The spring homebuying season is here, but a large majority of consumers are pessimistic about making the purchase, citing unfavorable mortgage rates and rate lock-in effects as the cause, according to Fannie Mae.
The government-sponsored enterprise’s Home Purchase Sentiment Index (HPSI), which tracks the housing market and consumer confidence to sell or buy a home, rose 3.3 points to 61.3 in March from February — but remains only slightly above the all-time low set late last year.
“With the spring homebuying season now upon us, a large majority of consumers continue to believe that it’s a bad time to buy a home,” Mark Palim, Fannie Mae’s vice president and deputy chief economist, said in a statement.

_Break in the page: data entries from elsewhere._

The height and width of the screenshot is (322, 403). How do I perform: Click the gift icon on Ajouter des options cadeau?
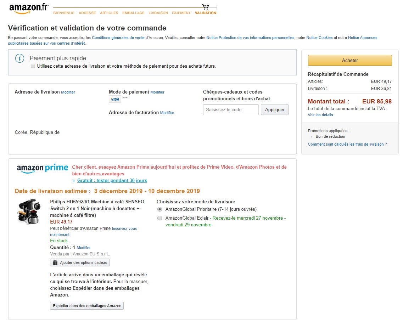(x=55, y=262)
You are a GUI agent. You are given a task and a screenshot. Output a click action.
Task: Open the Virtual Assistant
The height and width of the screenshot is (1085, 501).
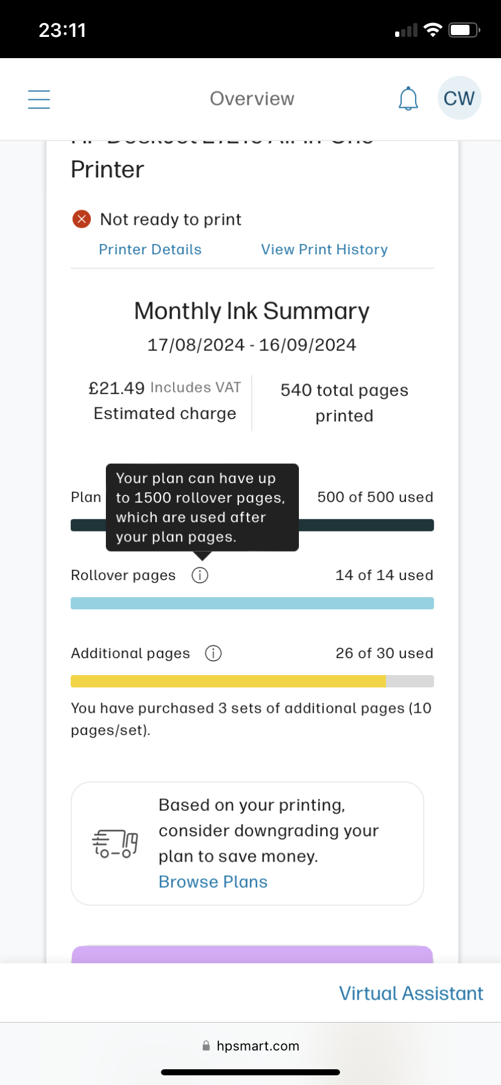tap(411, 994)
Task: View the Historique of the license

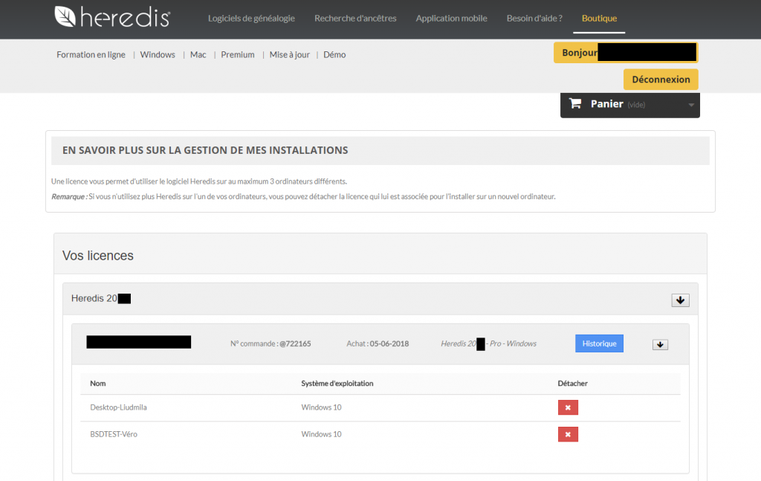Action: point(599,343)
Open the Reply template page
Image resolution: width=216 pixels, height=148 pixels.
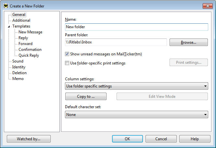23,38
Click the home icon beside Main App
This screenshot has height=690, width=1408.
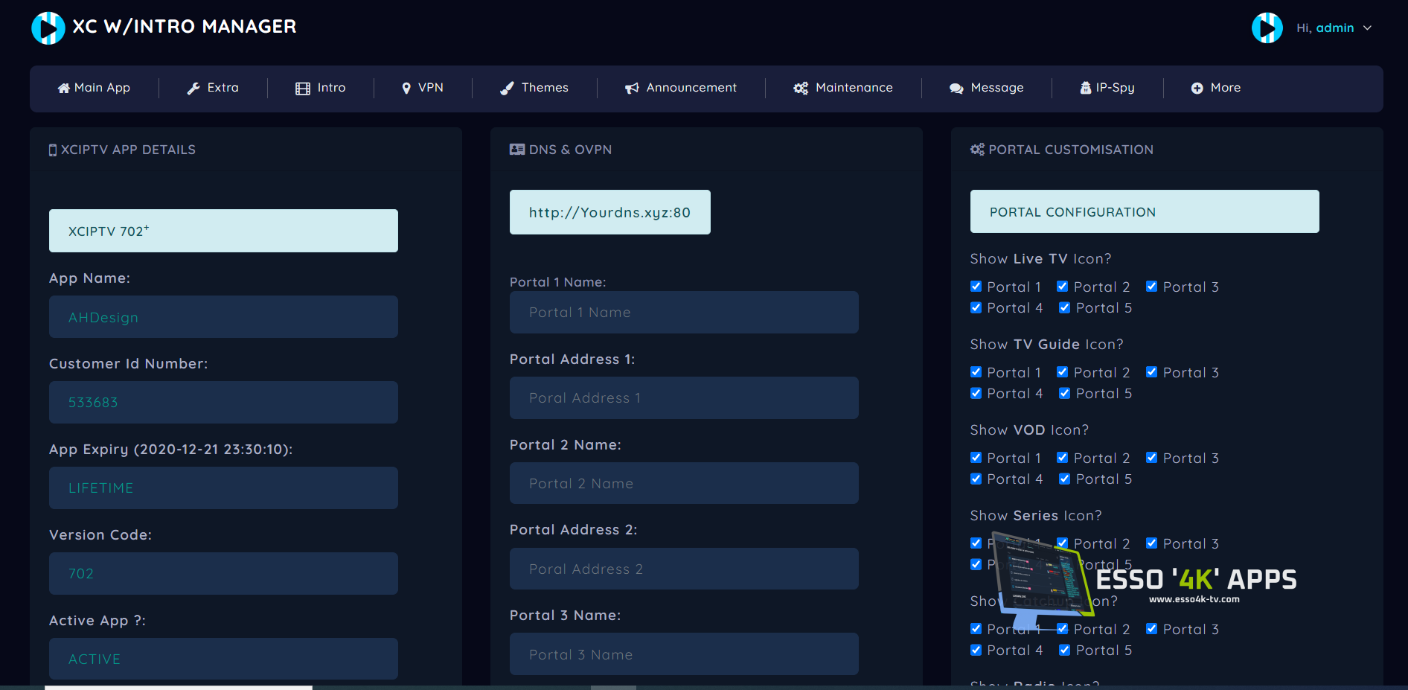[64, 89]
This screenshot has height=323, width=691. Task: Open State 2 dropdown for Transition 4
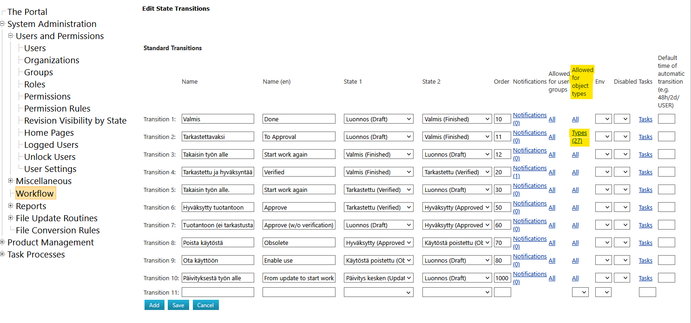[x=457, y=172]
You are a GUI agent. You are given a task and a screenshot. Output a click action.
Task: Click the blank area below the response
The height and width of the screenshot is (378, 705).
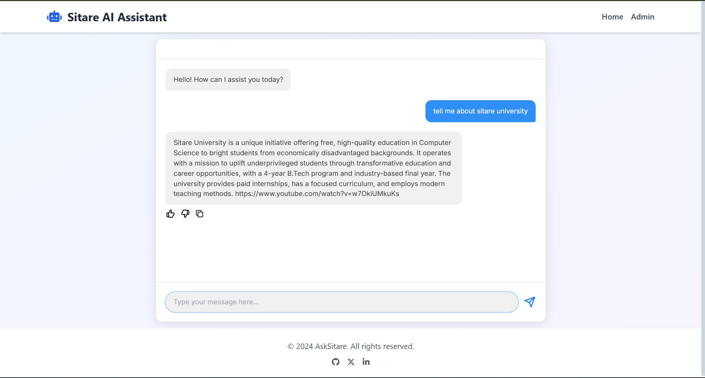click(350, 250)
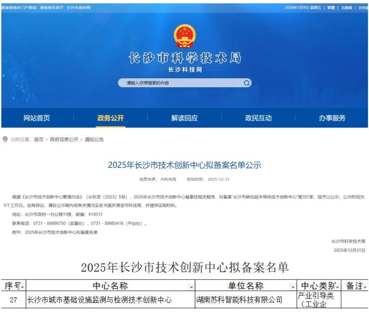This screenshot has width=369, height=312.
Task: Open the 序号 column filter arrow
Action: (x=23, y=287)
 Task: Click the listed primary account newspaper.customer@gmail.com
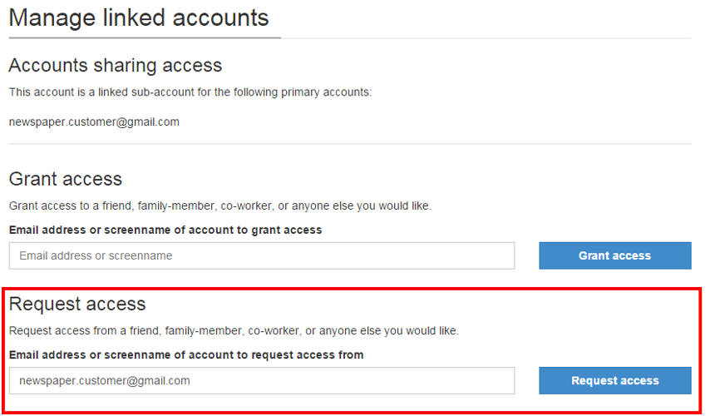point(94,121)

“Homeowners sharing this belief frequently cited ‘unfavorable mortgage rates’ as the primary reason for their pessimism, further corroborating the often-discussed disincentive – or ‘lock-in effect’ – that many mortgage holders who may be considering moving have toward giving up their lower rates,” Palim said.

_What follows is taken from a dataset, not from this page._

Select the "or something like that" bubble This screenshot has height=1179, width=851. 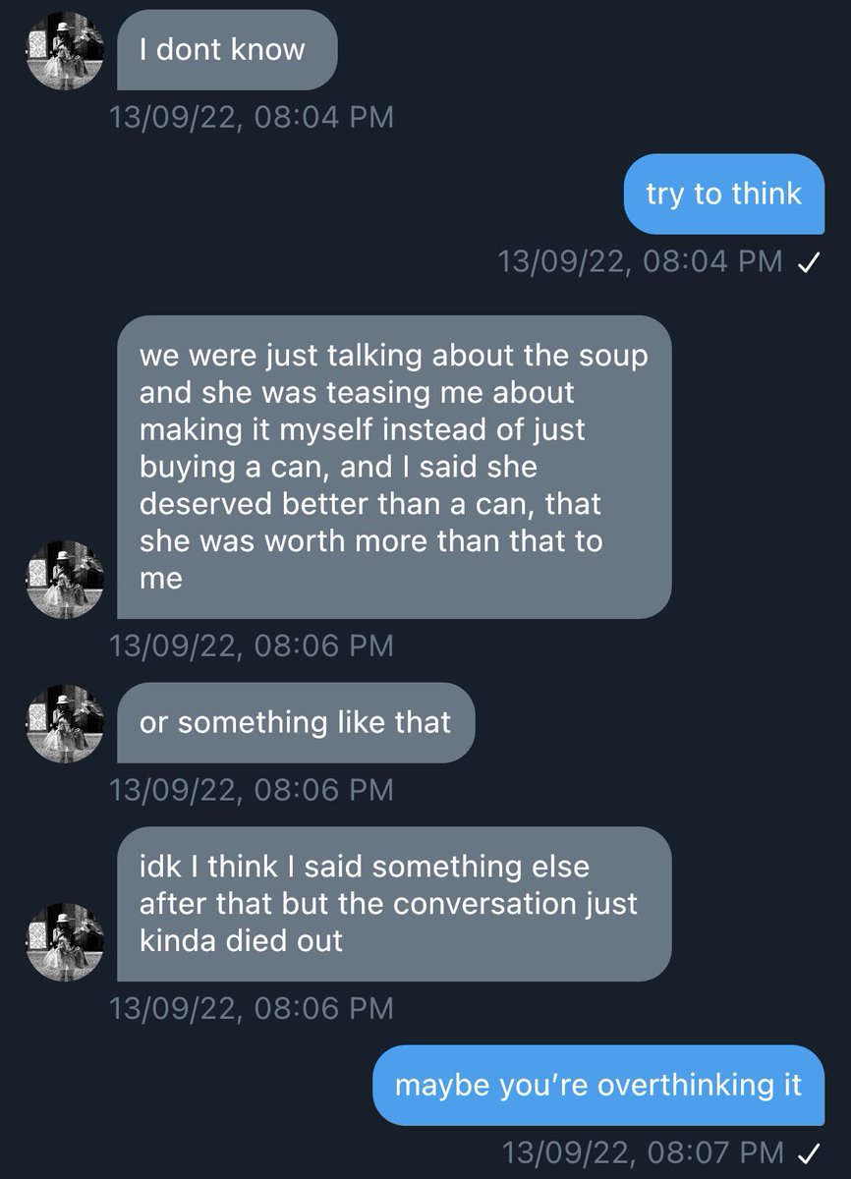[296, 723]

Mortgage rates have been trending down as the market enters the traditional homebuying season, but economists, including Freddie Mac‘s chief economist Sam Khater, note that buyers are facing a number of challenges, including a low inventory of homes for sale and affordability issues.
On the buyer side, 20% said it was a good time to buy in March, which remains unchanged from February. The majority of buyers who said it was a bad time to buy also remained steady from the previous month at about 79%.
On the seller side, 58% said it was a good time to sell, an increase from 54% in March. About 40% said it’s a bad time to sell, a decrease from 34% in the previous month.
Consumers also expressed apprehension about the direction of home prices.
There was an even split among respondents who said home prices will go up over the next 12 months compared to those who expect them to go down.
The percentage of respondents who say mortgage rates will go down in the next 12 months decreased from 15% to 12%, while the percentage who expect mortgage rates to go up decreased from 55% to 51%.
“With affordability constraints, the lock-in effect, and home price direction uncertainty weighing heavily on consumers’ minds, we maintain our forecast that total home sales for the year will remain subdued,” Palim said.
Total existing home sales are expected to drop to 4.2 million in 2023 from 5.1 million in 2022, and new home sales are expected to decline to 620,000 from 643,000 during the same period, according to the latest Mortgage Bankers Association’s mortgage finance forecast.